"I don't know," said Mary, with some little exultation at her heart.

"It seems but the other day that he was a boy, and now he has become suddenly a man." To this Mary said nothing; but she also had come to the conclusion that, in this respect, Lord Carstairs had lately changed,—very much for the better. "Do you like him, Mary?"

"Like him, papa?"

"Well, my darling; how am I to put it? He is so much in earnest that he has got his father to write to me. He was coming over himself again before he went to Oxford; but he told his father what he was going to do, and the Earl stopped him. There's the letter, and you may read it."

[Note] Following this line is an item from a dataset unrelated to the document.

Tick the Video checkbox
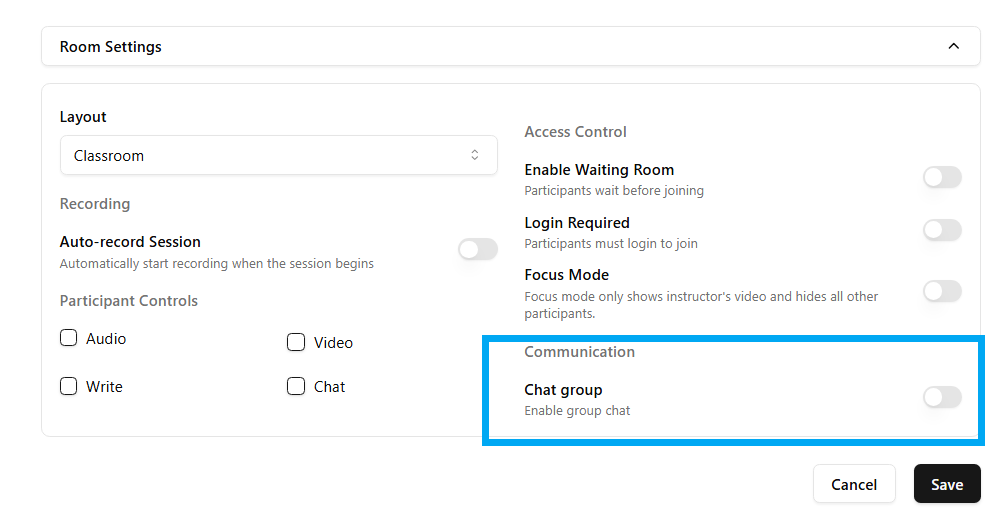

Mary read the letter, taking herself apart to a corner of the room, and seemed to her father to take a long time in reading it. But there was very much on which she was called upon to make up her mind during those few minutes. Up to the present time,—up to the moment in which her father had now summoned her into his study, she had resolved that it was "impossible." She had become so clear on the subject that she would not ask herself the question whether she could love the young man. Would it not be wrong to love the young man? Would it not be a longing for the top brick of the chimney, which she ought to know was out of her reach? So she had decided it, and had therefore already taught herself to regard the declaration made to her as the ebullition of a young man's folly. But not the less had she known how great had been the thing suggested to her,—how excellent was this top brick of the chimney; and as to the young man himself, she could not but feel that, had matters been different, she might have loved him. Now there had come a sudden change; but she did not at all know how far she might go to meet the change, nor what the change altogether meant. She had been made sure by her father's question that he had taught himself to hope. He would not have asked her whether she liked him,—would not, at any rate, have asked that question in that voice,—had he not been prepared to be good to her had she answered in the affirmative. But then this matter did not depend upon her father's wishes,—or even on her father's judgment. It was necessary that, before she said another word, she should find out what Lord Bracy said about it. There she had Lord Bracy's letter in her hand, but her mind was so disturbed that she hardly knew how to read it aright at the spur of the moment.

"You understand what he says, Mary?"

"I think so, papa."

"It is a very kind letter."

"Very kind indeed. I should have thought that he would not have liked it at all."

"He makes no objection of that kind. To tell the truth, Mary, I should have thought it unreasonable had he done so. A gentleman can do no better than marry a lady. And though it is much to be a nobleman, it is more to be a gentleman."